**ASSIGNED TASK:**
Transcribe every entry that follows exactly, omitting all pictures.

:: EXERCISE MATERIALS

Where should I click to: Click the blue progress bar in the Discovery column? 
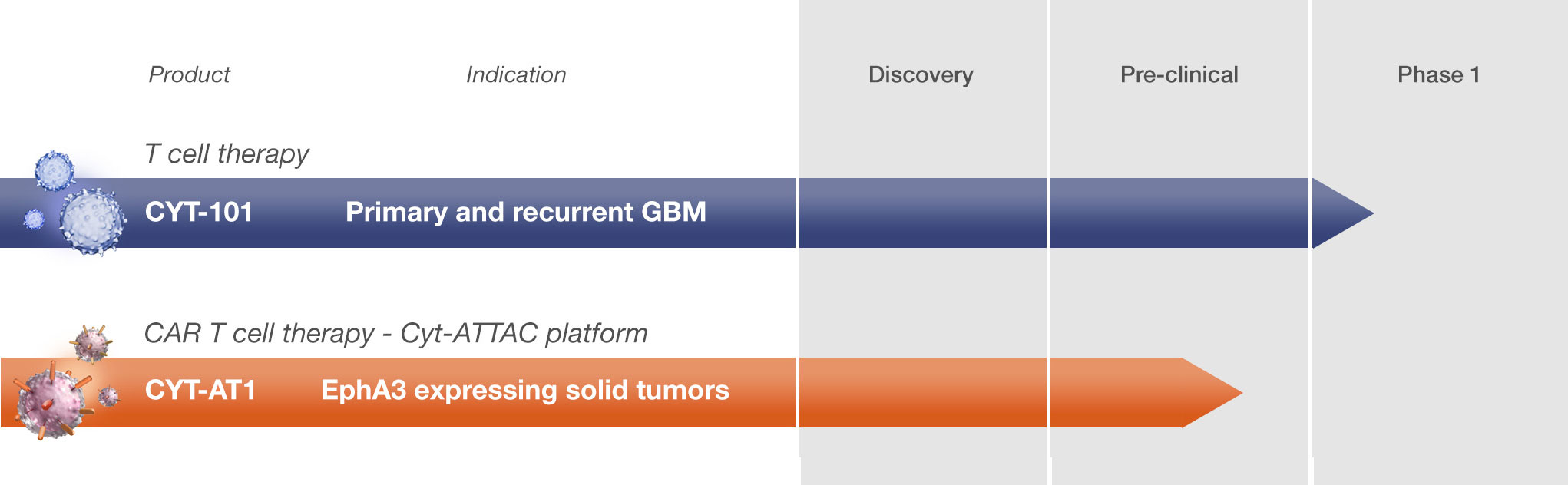922,213
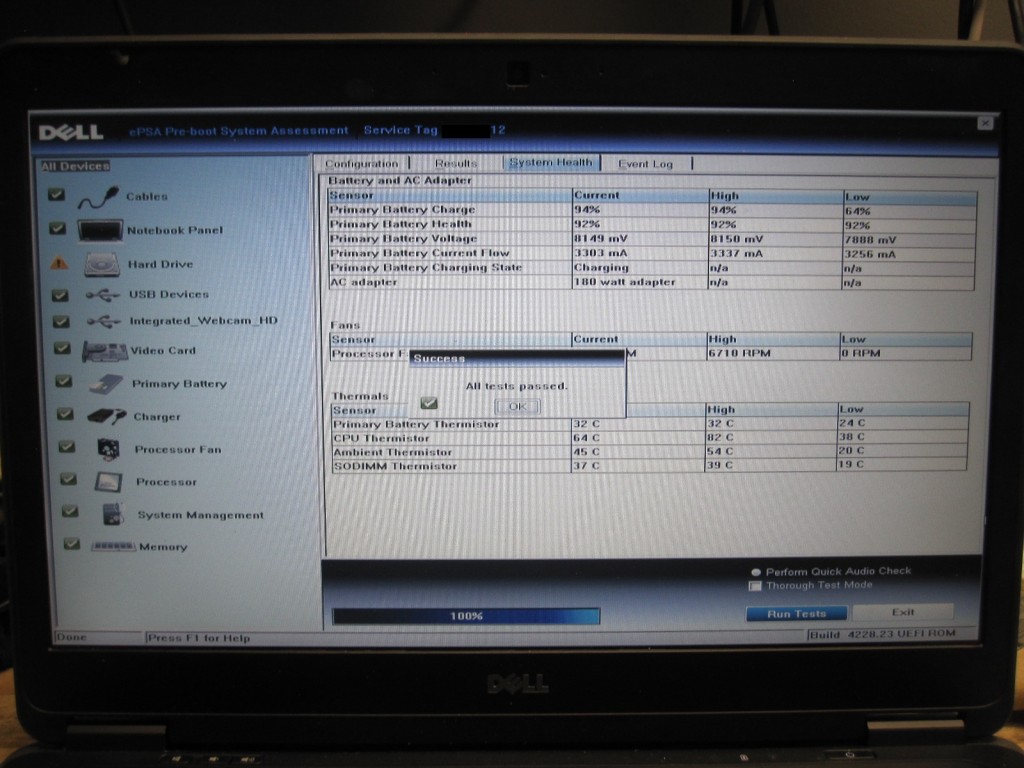Select Perform Quick Audio Check option
Image resolution: width=1024 pixels, height=768 pixels.
756,571
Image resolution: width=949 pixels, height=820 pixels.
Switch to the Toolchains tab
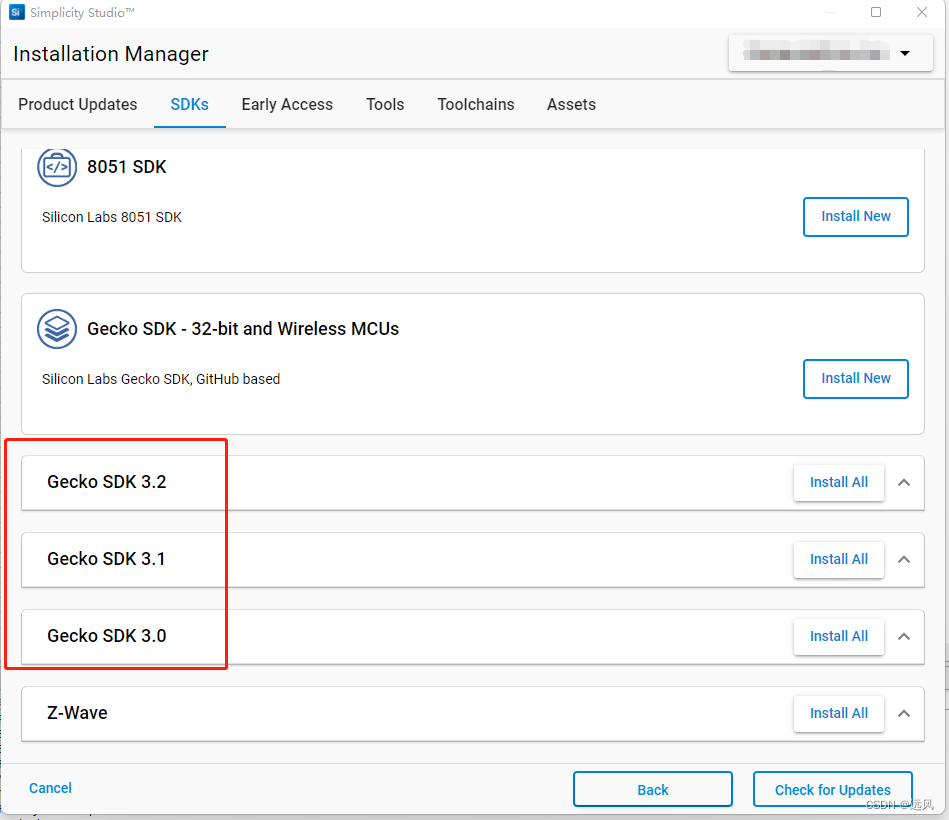point(475,104)
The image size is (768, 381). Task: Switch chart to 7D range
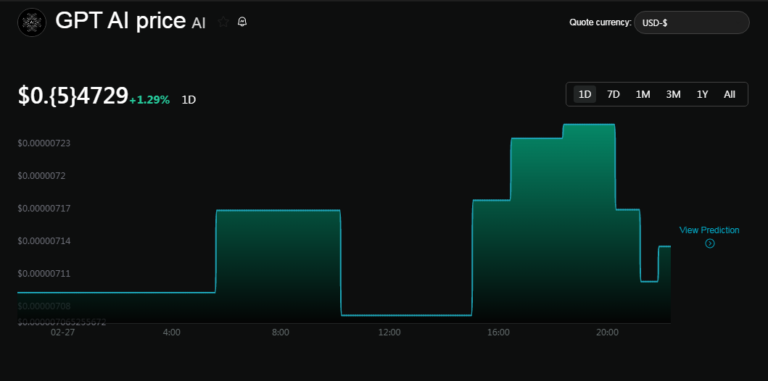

::::

**ANSWER FOR THE TASK:**
Where should I click to: Click the blue progress bar in the Discovery column? 
922,213
Select Perform Quick Audio Check option
Image resolution: width=1024 pixels, height=768 pixels.
756,571
Image resolution: width=949 pixels, height=820 pixels.
Switch to the Toolchains tab
point(475,104)
The image size is (768, 381). Task: Switch chart to 7D range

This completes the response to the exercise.